Al parecer, el castigo es una manera de hacerle entender al otro que lo hecho no estuvo bien, que se equivocó. Siempre queremos que las sanciones sean ejemplarizantes y por eso somos drásticos en desear, en aspirar al menos que la justicia se ocupe de eso para satisfacción de todos. Pero nos damos cuenta de que anhelar no es suficiente porque en Colombia casi siempre se termina por legitimar la impunidad. Aquí nos interesa crear leyes para todo que rápidamente se vuelven inútiles porque no hay forma de hacerlas cumplir, ya sea porque nuestra justicia está agobiada, porque no hay presupuesto o simplemente porque la corrupción camina casi siempre de la mano de aquel que comete la falta. La justicia se ensaña contra los pobres imbéciles que no supieron ser mañosos, he oído decir.
Así como Robert Burton escribe en su libro “Anatomía de la melancolía” que un individuo estúpido apagó la vela para que las pulgas que lo torturaban no pudieran encontrarlo, así hay muchos estúpidos que se emborrachan y dan muestras profundas del desconocimiento entre la causa y el efecto.
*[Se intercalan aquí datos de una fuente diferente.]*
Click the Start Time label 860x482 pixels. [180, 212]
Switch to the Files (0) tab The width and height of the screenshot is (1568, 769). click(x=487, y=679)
Saben lo que su estado puede generar pero se hacen los locos.
Tal vez por eso, mientras se piensan castigos severos que puedan cumplirse, debería evocarse, como algo nato en el hombre, la razón, la mayoría de edad que tan claramente planteó Kant. ¡Sapere aude!, “ten el valor de servirte de tu propio entendimiento”. Si lo aplicáramos al menos en la cotidianidad de la vida, en la simpleza de una noche con tragos, no se tendría que legislar tanto.
Pero a veces reina más la estupidez, como dice Richard Armour: “Es claro que esta ha aparecido siempre en dosis abundantes y mortales (...) El hombre no puede luchar con su estupidez porque acabando con la estupidez se acabaría también la raza humana”, pero al menos, digo yo, debería proporcionarse en dosis menos significativas para que sea evidente nuestra supuesta superioridad, nuestra inteligencia.
“No es la boca del hombre la que come, es el hombre el que come con su boca. No camina la pierna, el hombre usa la pierna para moverse. El cerebro no piensa, se piensa con el cerebro”, dice Paul Tabori en su libro “Historia de la estupidez humana”. Como planteó el doctor Alexander Feldman, discípulo de Freud, el defecto reside no en el instrumento sino en el usuario, el ser humano, el ego humano que utiliza y dirige el instrumento. Si lo miramos así nos legitimaríamos en realidad como homo sapiens y no como “homo stupidus”, que es la nueva especie que parece amañarse en este país.